First impressions of the Apple Vision Pro

I just tried out the new Apple Vision Pro. It’s easy for anyone to do – just sign up for a demo at your Apple Store on The demo lasts about 30 minutes, including time to customize to your eyesight and head size. I sat at a table with an Apple employee at my side taking me through the demo.

A lot has been written about the product, so I’m not going to bore you with the details. Instead I’ll bore you with my observations.:

The product is lighter than I expected and was quite comfortable. After 30 minutes with it strapped to my head, I had no problems with the weight or any dizziness. I probably could have worn it for another hour or two.

I normally wear glasses, so prescription lenses were inserted into the Vision Pro to replace them. The lenses didn’t correct my astigmatism, but it wasn’t an issue. Everything I saw was sharp and crisp.

The materials and construction is what you’d expect from Apple, from the curved aluminum structure, foam cushioning around the face , and the soft fabrics that enveloped the rear of my head. Everything felt premium.

The device is not a stand alone computer, so it needs to be paired with an iPad, computer or phone. For this demo it was paired with an iPad. Think of it as a wearable monitor. The image you see are the app icons superimposed in space with the room in front of you in the background. You can also see clearly enough through the goggles to do other things such as answer your phone.

Navigating to the apps, opening and closing them, and using them was easy. You just look at a spot on the screen and touch your fingers together, the equivalent of moving a mouse cursor on the screen and clicking the mouse button. At times I’d raise my fingers before touching, but it wasn’t necessary. It works even when my hand was resting on the desk or my lap because cameras on the bottom of the goggles look downward. A scrolling gesture lets you scroll sideways and vertically, and a click and drag gesture lets you expand the window or move it off to the side or above you, almost like magic.

Viewing your photo library was breathtaking (assume you did a good job shooting them in the first place.) You can zoom in and out, turn a panorama photo into huge surround, much like an iMax theater.

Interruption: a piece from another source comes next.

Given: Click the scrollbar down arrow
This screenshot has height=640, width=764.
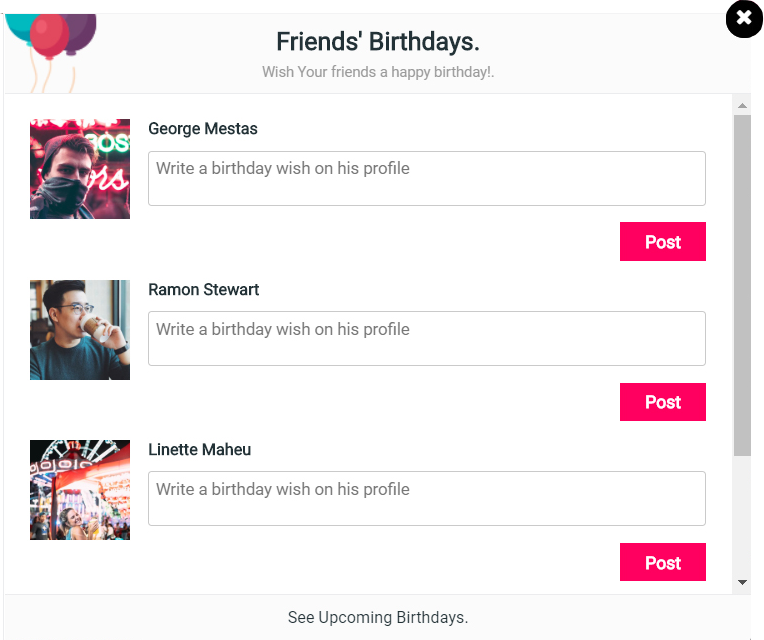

The product has great potential for virtual travel, allowing you to experience new destinations seemingly immersed in the locales. It’s easy to be awed as you are positioned on the surface of the moon, on the edge of a volcano or stand next to a high wire walker all in three dimensions.

But for the most part, content needs to be created for this product, which means support from developers and streaming services. Notably, Netflix and YouTube have declined to support the product, and many Apple developers are balking because of the limited number of units sold and animosity to Apple’s large revenue sharing rquirements. You can shoot your own 3D movies, however, using an iPhone 15.

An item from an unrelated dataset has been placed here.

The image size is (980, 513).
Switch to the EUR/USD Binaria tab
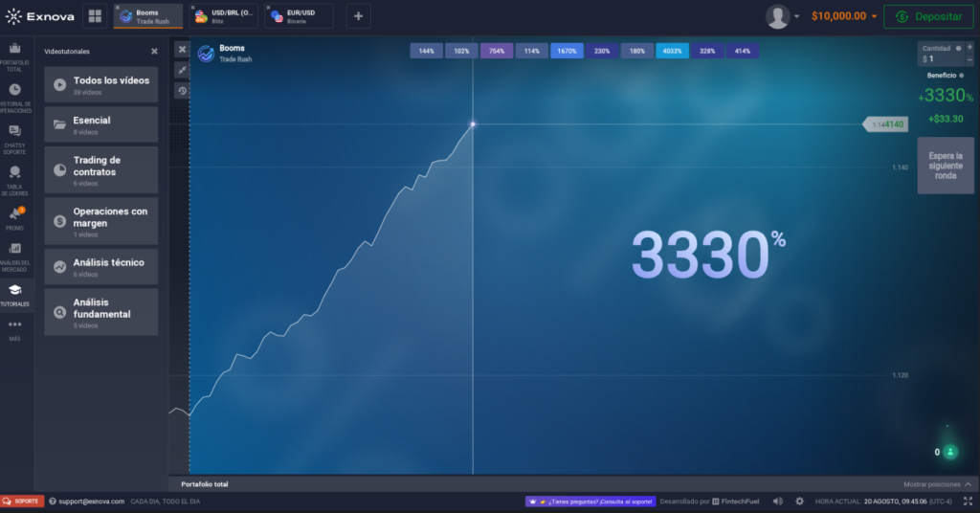(x=299, y=15)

Apple has been very controlling and wary in how they message the product, and that was true with the demo, which was very structured, with the agent reading word for word from a script. It was limited to viewing photos and videos, with no demo of productivity uses, such as typing an email or searching on Safari. While Apple did almost the impossible in creating the hardware, it’s surprising there were not better applications available at introduction or even for this demo. Gaming would seen a natural.

The Vision Pro costs a lot more than the advertised $3500 price – closer to $5000 with Apple Care, more recommended memory, and a very large, weird looking carrying case covered in a loose white fabric with a difficult to open zipper. It looked like the case was designed by a committee.

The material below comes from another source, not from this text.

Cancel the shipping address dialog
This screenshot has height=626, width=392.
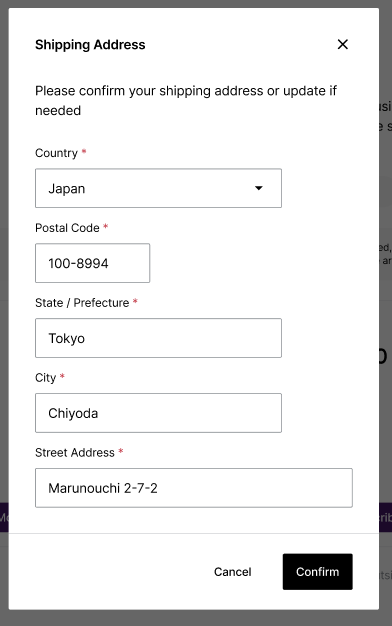(x=233, y=572)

There was no hard sell, but I was reminded I could pay for it over 12 months with no interest and try it for 14 days with no obligation.

Vision Pro is a single person device. It’s not something that can be easily passed around and shared with another. You’d need to have a second set of lenses ($100?) and a second face cover ($200), and go through a calibration each time.

If the product was closer to the price of a large monitor, say $1500, it would be hard for Apple to keep it in stock. But at the current price, and limited application right now, it’s a very hard sell. After watching the demo a few times, I’d want to do much more, and would likely befrustrating that there isn’t more.

Before I went in for the demo, I wondered how I would feel at the end. Because I do get excited with new technology after seeing a new product, I’ll often get an urge to buy, even though it would be impractical or beyond my means. In this case there was no urge. I imagined that if I did purchase it, I’d be buying something that would prove to be less satisfying for a long while until it had more utility; I definitely would feel buyer’s remorse.

Many felt a similar response when the Apple Watch was first introduced. Reviewers noted that was no compelling application, but about two years later, the important applications became health tracking and notifications, and the watch has become a big success. With the Vision Pro, we might see a similar situation, but it will take a much longer time and will likely not happen until the cost is much lower.